Document segment.
Figure 7 shows TEM images of transverse epidermal sections. Cuticle pegs were well developed at 20 daa (Fig. 7A); deposition of cuticle material on the anticlinal and inner periclinal walls of the epidermis continued throughout this period until red ripe (Fig. 7, C and E). High magnification images of the cuticle during this period showed a homogenous electron-dense cuticle layer without distinction between layers with different osmiophilic behavior (Fig. 7, B, D, and F). The globular nature of the inner cuticle surface was lost during this period, despite cuticle deposition continuing throughout this period.

Figure 7.

Figure 7.

TEM pictures of epidermal cross sections of Cascada fruits during cell expansion and ripening. A, B, 20 daa, bar 10 μm (A) and 2 μm (B); C, D, 35 daa, bar 10 μm (C) and 2 μm (D); E, F, 55 daa, bar 10 μm (E) and 2 μm (F).

Things to do.
1) Answer these questions from the cuticle passage:
(a) At how many daa were cuticle pegs well developed?
(b) What did high magnification images of the cuticle show?
(c) Which fruits appear in the TEM pictures?
2) Print the stretch of the cuticle passage from "Figure 7 shows" through "and 2 μm (F).".
The material that comes next is separate from the cuticle passage.

Available data.
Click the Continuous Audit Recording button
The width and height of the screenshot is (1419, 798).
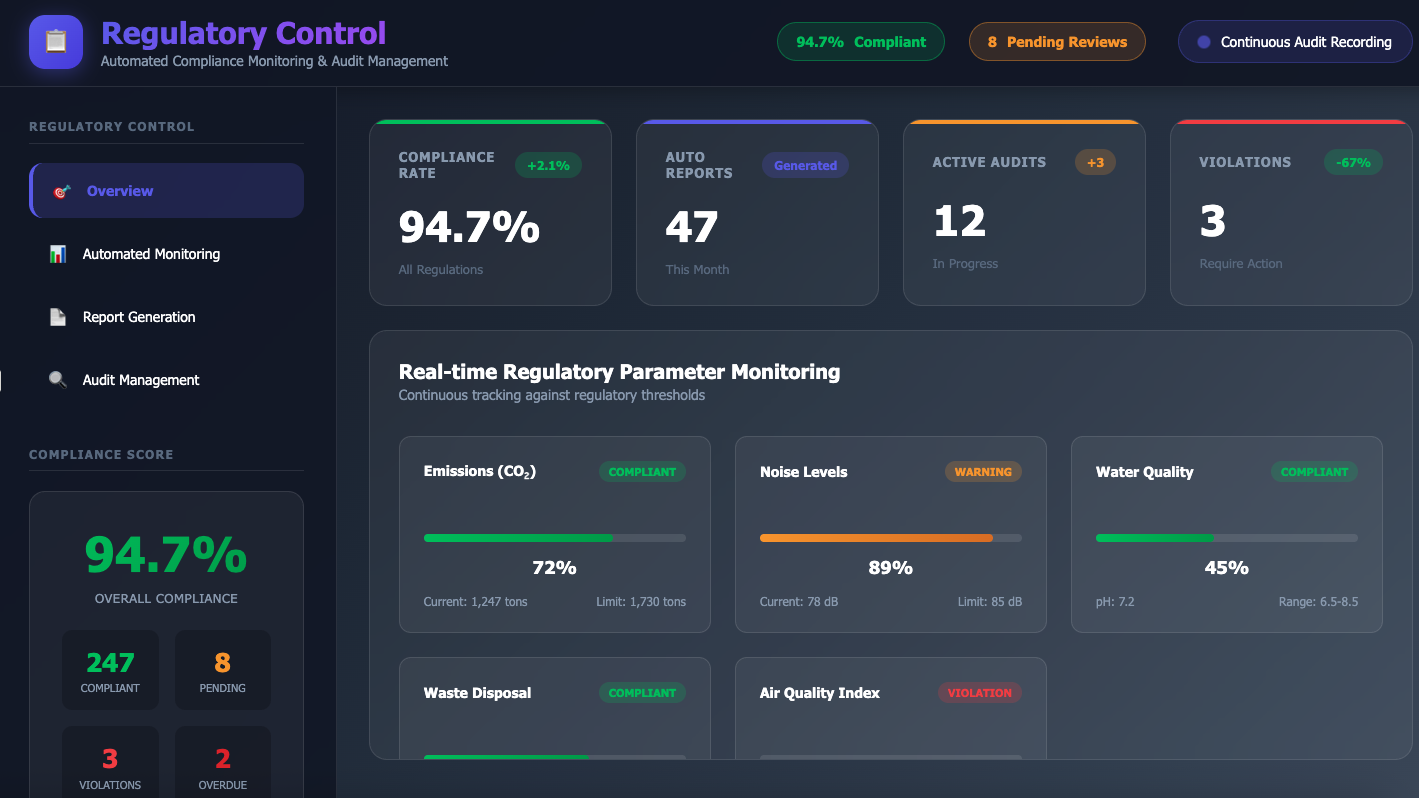(1298, 42)
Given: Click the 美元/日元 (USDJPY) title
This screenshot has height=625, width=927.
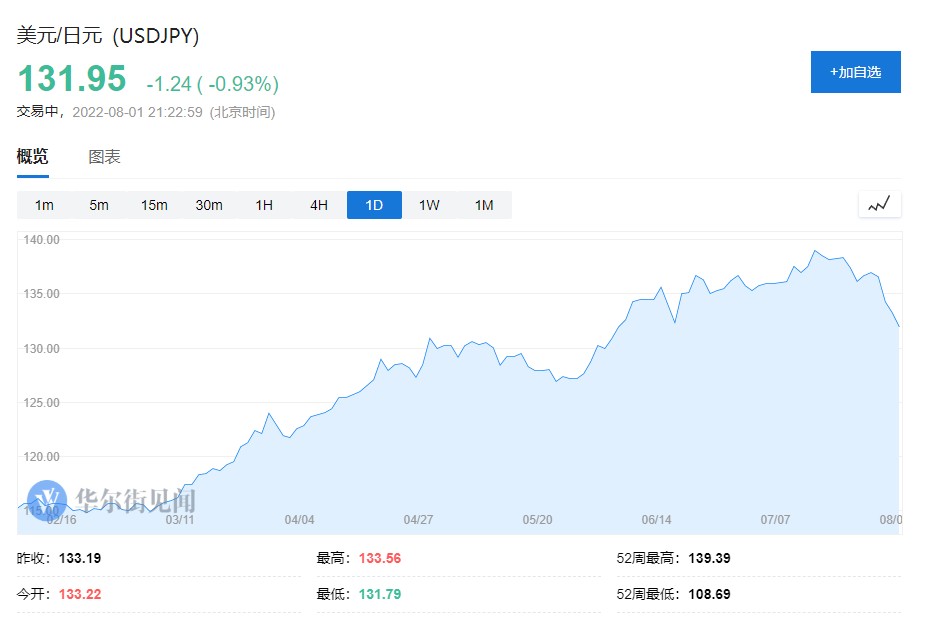Looking at the screenshot, I should click(x=108, y=35).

Your written answers.
1)
(a) 20 daa
(b) A homogenous electron-dense cuticle layer without distinction between layers with different osmiophilic behavior
(c) Cascada fruits

2)
Figure 7 shows TEM images of transverse epidermal sections. Cuticle pegs were well developed at 20 daa (Fig. 7A); deposition of cuticle material on the anticlinal and inner periclinal walls of the epidermis continued throughout this period until red ripe (Fig. 7, C and E). High magnification images of the cuticle during this period showed a homogenous electron-dense cuticle layer without distinction between layers with different osmiophilic behavior (Fig. 7, B, D, and F). The globular nature of the inner cuticle surface was lost during this period, despite cuticle deposition continuing throughout this period.

Figure 7.

Figure 7.

TEM pictures of epidermal cross sections of Cascada fruits during cell expansion and ripening. A, B, 20 daa, bar 10 μm (A) and 2 μm (B); C, D, 35 daa, bar 10 μm (C) and 2 μm (D); E, F, 55 daa, bar 10 μm (E) and 2 μm (F).